Baptist Health believes that health and healing involves the whole person — body, mind and spirit. With that in mind, Baptist strives to create environments that support healing — for patients, families and caregivers.
This is accomplished by providing access to visual and performing arts, gardens, and natural light at all of their hospitals to assist in the healing process and enhance the patient and family experience.
“Art touches us at a profound level, especially as we face the vulnerability of illness and injury. We strongly believe that there is a connectedness between the arts and healing,” says Baptist Health President and CEO Hugh Greene.
In fact, research shows that healing environments promote faster patient recoveries, reduce pain and stress levels and lead to greater satisfaction among patients and clinicians alike.
A mixture of art from local and regional artists is featured throughout Baptist Health’s hospitals; some of which is chosen to reflect the unique characteristics of each campus location. Artwork at Baptist Medical Center Beaches, for example, includes landscapes of Jacksonville’s beaches and Intracoastal Waterway, reflecting the natural beauty of the surrounding community served by the hospital.
Great care is taken in the selection and placement of artwork at Baptist Health facilities. For example, when the J. Wayne and Delores Barr Weaver Tower opened in November of 2012, more than two-hundred pieces of artwork, including prints, paintings, hand-blown glass and sculptures had been carefully selected to adorn the patient rooms, family areas, hallways and lobbies.
Similarly, in 2005, before opening Jacksonville’s first hospital of the 21st century, Baptist Health leadership made sure that Baptist South would feature a wide variety of local and regional art to contribute to its innovative environment of healing. The architectural design of the hospital, with abundant natural light, inviting gardens, soothing colors and textures, and home-like amenities, also help to reduce anxiety and create a sense of well-being.
The healing properties of art are not just aesthetic; art can be therapeutic as well. That’s the impetus behind The Caring Arts Program at Baptist Health, which brings creative activities to the bedsides of adult patients through mediums such as drawing, painting, arts and crafts, poetry, journaling, music, dance, meditation and more. For pediatric patients, Wolfson Children’s Hospital’s Art with a Heart in Health Care program provides children with hands-on fine art experiences using various media. Five days a week, resident artists and volunteers transform hospital rooms into interactive art studios, allowing children to express themselves in a highly personalized way.
As the only community-focused, locally governed, nonprofit health system in North Florida, it seems only natural that Baptist Health would also invite community artists, schools and nonprofit organizations to use its flagship facility as a venue for performing arts and visual arts.
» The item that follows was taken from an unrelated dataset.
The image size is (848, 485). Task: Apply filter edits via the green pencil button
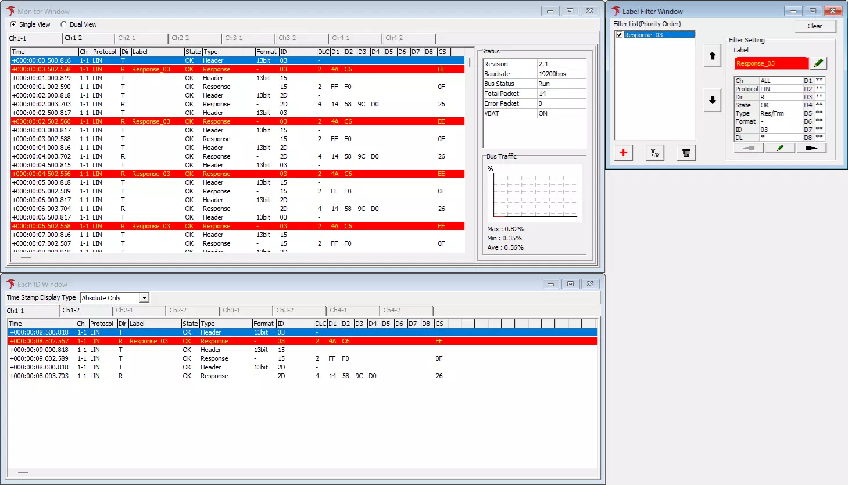(779, 148)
In fact, a community gallery space was created for that purpose on the Baptist Medical Center Jacksonville campus, where exhibits routinely rotate in a specially lit corridor on the hospital’s first floor.
Whether it is through displaying professional artwork, inviting community-based performers to share their talents with patients and guests, or fostering patient participation in the creation of art, there is no doubt that the arts serve as an integral part of Baptist Health’s commitment to promote physical and emotional health and well-being throughout the community.